- What you should do
Print the following lines exactly as they appear.

- Provided data
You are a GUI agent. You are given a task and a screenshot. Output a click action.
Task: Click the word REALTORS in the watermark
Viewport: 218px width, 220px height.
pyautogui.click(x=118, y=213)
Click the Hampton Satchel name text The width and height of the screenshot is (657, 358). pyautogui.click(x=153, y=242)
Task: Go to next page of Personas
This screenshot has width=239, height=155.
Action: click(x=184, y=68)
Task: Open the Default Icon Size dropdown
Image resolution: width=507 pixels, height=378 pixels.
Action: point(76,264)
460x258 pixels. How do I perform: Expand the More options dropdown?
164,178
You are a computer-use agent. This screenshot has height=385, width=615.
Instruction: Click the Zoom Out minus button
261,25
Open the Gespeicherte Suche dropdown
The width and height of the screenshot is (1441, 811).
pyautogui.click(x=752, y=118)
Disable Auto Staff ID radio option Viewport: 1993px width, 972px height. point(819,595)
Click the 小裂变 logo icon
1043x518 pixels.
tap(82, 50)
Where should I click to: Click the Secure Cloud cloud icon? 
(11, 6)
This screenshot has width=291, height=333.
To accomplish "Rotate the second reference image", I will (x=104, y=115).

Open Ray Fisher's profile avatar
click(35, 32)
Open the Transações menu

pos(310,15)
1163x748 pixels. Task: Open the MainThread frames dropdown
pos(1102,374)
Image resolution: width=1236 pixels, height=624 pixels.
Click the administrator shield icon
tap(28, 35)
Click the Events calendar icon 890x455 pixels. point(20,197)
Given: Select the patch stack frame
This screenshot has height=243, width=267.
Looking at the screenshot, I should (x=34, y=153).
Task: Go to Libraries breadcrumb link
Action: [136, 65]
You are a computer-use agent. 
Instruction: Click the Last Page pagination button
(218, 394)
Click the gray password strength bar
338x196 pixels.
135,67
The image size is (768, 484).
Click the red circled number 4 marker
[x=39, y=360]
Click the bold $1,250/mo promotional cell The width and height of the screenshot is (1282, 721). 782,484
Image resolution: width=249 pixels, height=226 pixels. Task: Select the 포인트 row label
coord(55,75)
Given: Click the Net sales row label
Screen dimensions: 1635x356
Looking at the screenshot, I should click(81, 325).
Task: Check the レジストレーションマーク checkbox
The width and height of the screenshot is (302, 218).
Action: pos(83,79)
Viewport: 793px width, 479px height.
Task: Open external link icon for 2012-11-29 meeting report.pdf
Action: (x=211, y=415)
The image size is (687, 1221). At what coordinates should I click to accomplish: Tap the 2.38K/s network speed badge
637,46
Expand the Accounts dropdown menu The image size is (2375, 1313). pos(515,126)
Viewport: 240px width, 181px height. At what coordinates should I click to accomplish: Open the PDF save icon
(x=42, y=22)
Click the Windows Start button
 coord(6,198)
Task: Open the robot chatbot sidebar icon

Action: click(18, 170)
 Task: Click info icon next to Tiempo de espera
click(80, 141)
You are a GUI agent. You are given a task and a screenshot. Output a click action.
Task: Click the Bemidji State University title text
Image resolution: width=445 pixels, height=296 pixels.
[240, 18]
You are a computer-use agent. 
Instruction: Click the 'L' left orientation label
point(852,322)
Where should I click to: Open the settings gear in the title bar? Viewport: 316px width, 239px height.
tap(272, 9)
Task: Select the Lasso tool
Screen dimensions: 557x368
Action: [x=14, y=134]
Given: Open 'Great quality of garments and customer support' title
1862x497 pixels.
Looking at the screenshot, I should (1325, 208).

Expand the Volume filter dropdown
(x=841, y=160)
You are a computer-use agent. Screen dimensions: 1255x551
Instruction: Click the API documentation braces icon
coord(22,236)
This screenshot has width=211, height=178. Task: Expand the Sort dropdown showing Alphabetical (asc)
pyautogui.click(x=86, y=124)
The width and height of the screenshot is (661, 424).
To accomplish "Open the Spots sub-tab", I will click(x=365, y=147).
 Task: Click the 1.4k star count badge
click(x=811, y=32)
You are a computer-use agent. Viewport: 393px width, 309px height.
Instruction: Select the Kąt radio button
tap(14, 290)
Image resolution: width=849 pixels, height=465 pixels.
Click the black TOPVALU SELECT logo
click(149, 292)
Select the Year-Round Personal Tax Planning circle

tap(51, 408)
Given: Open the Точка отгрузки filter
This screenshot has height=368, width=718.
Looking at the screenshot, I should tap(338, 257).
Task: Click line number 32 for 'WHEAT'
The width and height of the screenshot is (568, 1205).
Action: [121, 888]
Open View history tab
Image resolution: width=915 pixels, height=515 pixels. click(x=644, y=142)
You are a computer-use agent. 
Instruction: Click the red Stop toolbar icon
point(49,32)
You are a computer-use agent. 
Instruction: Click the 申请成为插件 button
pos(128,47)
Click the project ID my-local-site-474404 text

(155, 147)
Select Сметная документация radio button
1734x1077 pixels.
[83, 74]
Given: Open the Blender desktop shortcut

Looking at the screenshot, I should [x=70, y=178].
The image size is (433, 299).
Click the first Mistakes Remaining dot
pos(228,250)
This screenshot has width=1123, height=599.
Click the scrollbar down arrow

- Expected answer
You are a GUI agent. You are given a task and a screenshot. Output a click action.
Task: Click the word REALTORS in the watermark
Viewport: 218px width, 220px height.
pyautogui.click(x=118, y=213)
Click the Hampton Satchel name text The width and height of the screenshot is (657, 358). pyautogui.click(x=153, y=242)
Task: Go to next page of Personas
This screenshot has width=239, height=155.
Action: click(x=184, y=68)
Task: Open the Default Icon Size dropdown
Image resolution: width=507 pixels, height=378 pixels.
Action: point(76,264)
460x258 pixels. How do I perform: Expand the More options dropdown?
164,178
You are a computer-use agent. This screenshot has height=385, width=615.
Instruction: Click the Zoom Out minus button
261,25
Open the Gespeicherte Suche dropdown
The width and height of the screenshot is (1441, 811).
pyautogui.click(x=752, y=118)
Disable Auto Staff ID radio option Viewport: 1993px width, 972px height. point(819,595)
Click the 小裂变 logo icon
1043x518 pixels.
tap(82, 50)
Where should I click to: Click the Secure Cloud cloud icon? 
(11, 6)
This screenshot has width=291, height=333.
To accomplish "Rotate the second reference image", I will (x=104, y=115).

Open Ray Fisher's profile avatar
click(35, 32)
Open the Transações menu

pos(310,15)
1163x748 pixels. Task: Open the MainThread frames dropdown
pos(1102,374)
Image resolution: width=1236 pixels, height=624 pixels.
Click the administrator shield icon
tap(28, 35)
Click the Events calendar icon 890x455 pixels. point(20,197)
Given: Select the patch stack frame
This screenshot has height=243, width=267.
Looking at the screenshot, I should (x=34, y=153).
Task: Go to Libraries breadcrumb link
Action: [136, 65]
You are a computer-use agent. 
Instruction: Click the Last Page pagination button
(218, 394)
Click the gray password strength bar
338x196 pixels.
135,67
The image size is (768, 484).
Click the red circled number 4 marker
[x=39, y=360]
Click the bold $1,250/mo promotional cell The width and height of the screenshot is (1282, 721). 782,484
Image resolution: width=249 pixels, height=226 pixels. Task: Select the 포인트 row label
coord(55,75)
Given: Click the Net sales row label
Screen dimensions: 1635x356
Looking at the screenshot, I should click(81, 325).
Task: Check the レジストレーションマーク checkbox
The width and height of the screenshot is (302, 218).
Action: pos(83,79)
Viewport: 793px width, 479px height.
Task: Open external link icon for 2012-11-29 meeting report.pdf
Action: (x=211, y=415)
The image size is (687, 1221). At what coordinates should I click to accomplish: Tap the 2.38K/s network speed badge
637,46
Expand the Accounts dropdown menu The image size is (2375, 1313). pos(515,126)
Viewport: 240px width, 181px height. At what coordinates should I click to accomplish: Open the PDF save icon
(x=42, y=22)
Click the Windows Start button
 coord(6,198)
Task: Open the robot chatbot sidebar icon

Action: click(18, 170)
 Task: Click info icon next to Tiempo de espera
click(80, 141)
You are a GUI agent. You are given a task and a screenshot. Output a click action.
Task: Click the Bemidji State University title text
Image resolution: width=445 pixels, height=296 pixels.
[240, 18]
You are a computer-use agent. 
Instruction: Click the 'L' left orientation label
point(852,322)
Where should I click to: Open the settings gear in the title bar? Viewport: 316px width, 239px height.
tap(272, 9)
Task: Select the Lasso tool
Screen dimensions: 557x368
Action: [x=14, y=134]
Given: Open 'Great quality of garments and customer support' title
1862x497 pixels.
Looking at the screenshot, I should (1325, 208).

Expand the Volume filter dropdown
(x=841, y=160)
You are a computer-use agent. Screen dimensions: 1255x551
Instruction: Click the API documentation braces icon
coord(22,236)
This screenshot has width=211, height=178. Task: Expand the Sort dropdown showing Alphabetical (asc)
pyautogui.click(x=86, y=124)
The width and height of the screenshot is (661, 424).
To accomplish "Open the Spots sub-tab", I will click(x=365, y=147).
 Task: Click the 1.4k star count badge
click(x=811, y=32)
You are a computer-use agent. Viewport: 393px width, 309px height.
Instruction: Select the Kąt radio button
tap(14, 290)
Image resolution: width=849 pixels, height=465 pixels.
Click the black TOPVALU SELECT logo
click(149, 292)
Select the Year-Round Personal Tax Planning circle

tap(51, 408)
Given: Open the Точка отгрузки filter
This screenshot has height=368, width=718.
Looking at the screenshot, I should tap(338, 257).
Task: Click line number 32 for 'WHEAT'
The width and height of the screenshot is (568, 1205).
Action: [121, 888]
Open View history tab
Image resolution: width=915 pixels, height=515 pixels. click(x=644, y=142)
You are a computer-use agent. 
Instruction: Click the red Stop toolbar icon
point(49,32)
You are a computer-use agent. 
Instruction: Click the 申请成为插件 button
pos(128,47)
Click the project ID my-local-site-474404 text

(155, 147)
Select Сметная документация radio button
1734x1077 pixels.
[83, 74]
Given: Open the Blender desktop shortcut

Looking at the screenshot, I should [x=70, y=178].
The image size is (433, 299).
Click the first Mistakes Remaining dot
pos(228,250)
This screenshot has width=1123, height=599.
Click the scrollbar down arrow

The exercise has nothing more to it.